▸ Exercise description
Go through the data below and work out how many lines contain "agent"; the answer is the number alone.

'''

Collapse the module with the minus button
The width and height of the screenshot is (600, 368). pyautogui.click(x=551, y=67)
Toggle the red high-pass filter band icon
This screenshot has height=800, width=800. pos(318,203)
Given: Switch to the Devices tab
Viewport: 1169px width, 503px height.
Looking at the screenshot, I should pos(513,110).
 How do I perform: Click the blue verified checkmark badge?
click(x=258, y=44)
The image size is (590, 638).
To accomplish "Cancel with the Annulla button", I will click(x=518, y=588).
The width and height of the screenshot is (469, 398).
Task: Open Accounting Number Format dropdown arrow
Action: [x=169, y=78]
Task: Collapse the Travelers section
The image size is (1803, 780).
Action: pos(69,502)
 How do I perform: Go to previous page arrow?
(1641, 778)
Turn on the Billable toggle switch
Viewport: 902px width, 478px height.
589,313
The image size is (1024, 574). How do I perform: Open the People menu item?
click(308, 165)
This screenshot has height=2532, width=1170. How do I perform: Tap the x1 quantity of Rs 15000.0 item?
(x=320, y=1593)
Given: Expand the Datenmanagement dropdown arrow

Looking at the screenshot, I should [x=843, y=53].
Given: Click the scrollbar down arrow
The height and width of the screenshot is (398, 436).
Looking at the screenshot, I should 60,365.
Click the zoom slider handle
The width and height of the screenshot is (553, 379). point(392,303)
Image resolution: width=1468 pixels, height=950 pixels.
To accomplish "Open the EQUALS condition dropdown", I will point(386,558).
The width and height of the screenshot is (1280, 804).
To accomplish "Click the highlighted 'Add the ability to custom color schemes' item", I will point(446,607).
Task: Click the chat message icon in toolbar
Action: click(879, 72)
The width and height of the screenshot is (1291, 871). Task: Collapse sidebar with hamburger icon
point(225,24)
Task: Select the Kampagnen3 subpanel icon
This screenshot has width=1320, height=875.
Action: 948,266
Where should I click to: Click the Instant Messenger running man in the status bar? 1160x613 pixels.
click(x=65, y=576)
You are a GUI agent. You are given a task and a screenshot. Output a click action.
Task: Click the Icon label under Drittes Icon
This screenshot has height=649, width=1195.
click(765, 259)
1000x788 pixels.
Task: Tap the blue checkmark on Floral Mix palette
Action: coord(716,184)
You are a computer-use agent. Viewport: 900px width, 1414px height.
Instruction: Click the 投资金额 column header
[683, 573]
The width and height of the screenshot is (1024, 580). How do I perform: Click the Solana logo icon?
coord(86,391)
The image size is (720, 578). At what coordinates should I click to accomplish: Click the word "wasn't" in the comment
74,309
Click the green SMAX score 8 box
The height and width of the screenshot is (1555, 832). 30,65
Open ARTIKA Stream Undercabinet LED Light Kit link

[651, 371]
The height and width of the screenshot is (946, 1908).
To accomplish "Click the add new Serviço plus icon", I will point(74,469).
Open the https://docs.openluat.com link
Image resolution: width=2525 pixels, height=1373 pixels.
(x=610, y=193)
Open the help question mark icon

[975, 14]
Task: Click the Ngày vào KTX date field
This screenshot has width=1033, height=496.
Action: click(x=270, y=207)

'''

▸ Written response
2